Murai Batu bahan yang kita beli di pasar umum memiliki 2 kemungkinan; anakan dari pacek jawara hutan/tangkaran atau anakan dari pacek biasa. Karena tidak ketahuan trah dan silsilahnya, maka hal seperti ini kita anggap saja sebagai kebetulan sehingga tidak layak dijadikan sebagai bahan untuk diperdebatkan.
Ada orang-orang tertentu yang mampu memprediksi karakter murai batu melalui ciri-ciri fisiknya (bentuk kepala, paruh, leher, body, ekor dan kaki) atau biasa disebut katurangga. Tetap saja buat kalangan level "master" ini, mereka akan lebih memilih murai batu dengan katurangga sesuai kriteria mereka tapi sebisa mungkin yang terpercaya trahnya.
Menurut DR. Wim Peters, berdasarkan pengalamannya burung yang kinerjanya bagus hanya mampu menurunkan sekitar 10-20 % anak bagus. (www.merpati.org)
Menggunakan Indukan jawara yang jelas spesifikasinya dan jelas trahnya saja cuma bisa menghasilkan setidaknya 10% anakan yang bagus, bagaimana kalau kita pakai indukan yang tidak jelas spesifikasi dan tidak jelas trahnya? Jadi untuk breeder "Mulailah dengan bibit yang tepat dan ternak dengan metode benar, dan kemungkinan untuk berhasil menurunkan anakan yang berkualitas akan lebih besar".

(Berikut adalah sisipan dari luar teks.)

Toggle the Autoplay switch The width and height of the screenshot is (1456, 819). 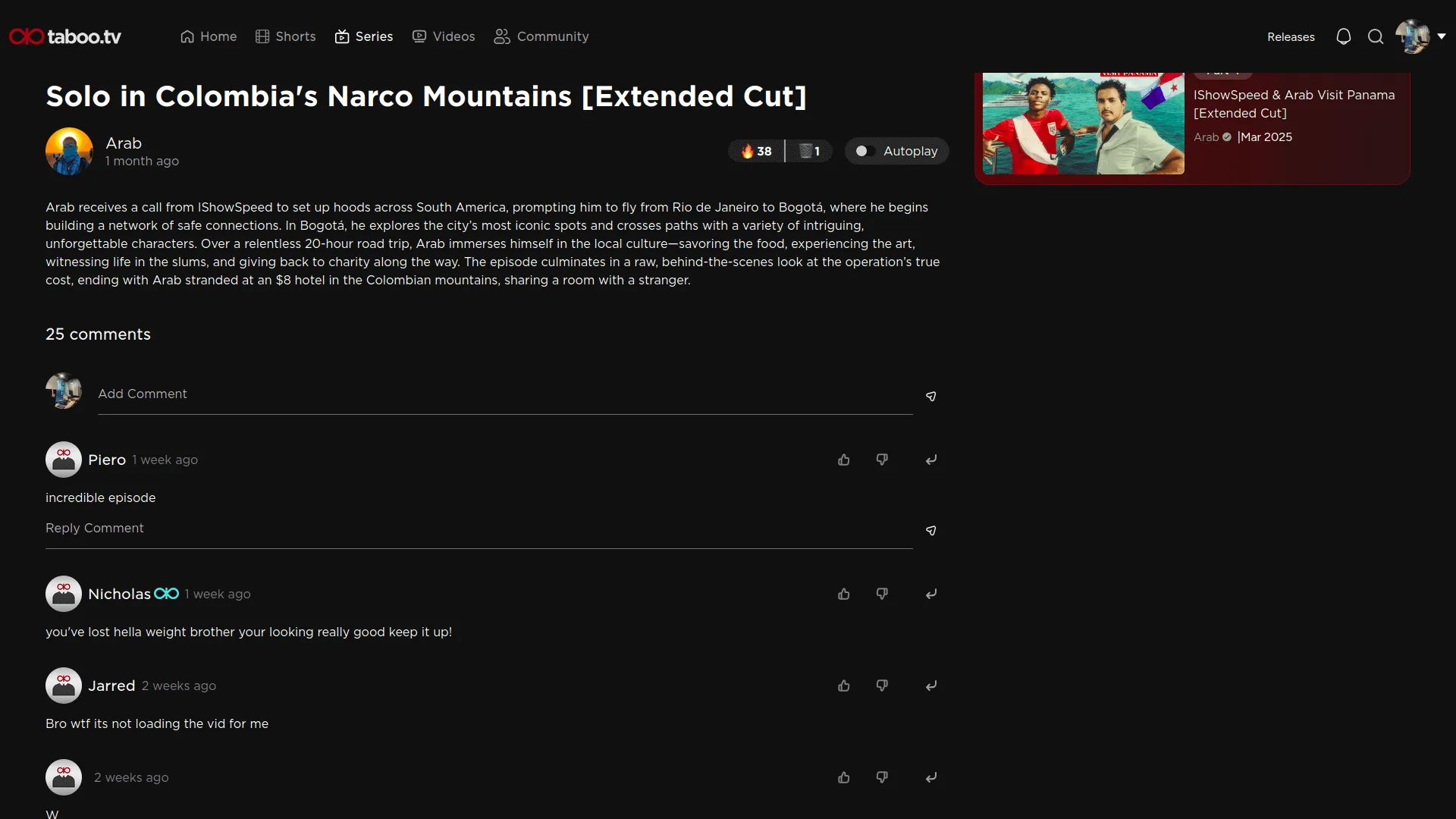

Buat penghobi dan pemain pemula, mengawali hobi murai batu dengan murai batu hasil ternakan pasti lebih menyenangkan. Memang harga murai batu ring saat ini lebih mahal daripada murai batu hasil tangkapan hutan, tapi setidaknya akan mendapatkan kepuasan lebih karena secara langsung ikut berperan dalam konservasi alam liar. Dewasa ini sudah banyak bermunculan peternak MB yang serius dan punya konsep berternak yang bagus. Tinggal pilih saja yang sreg di hati dan pas dikantong. Happy Hunting :-)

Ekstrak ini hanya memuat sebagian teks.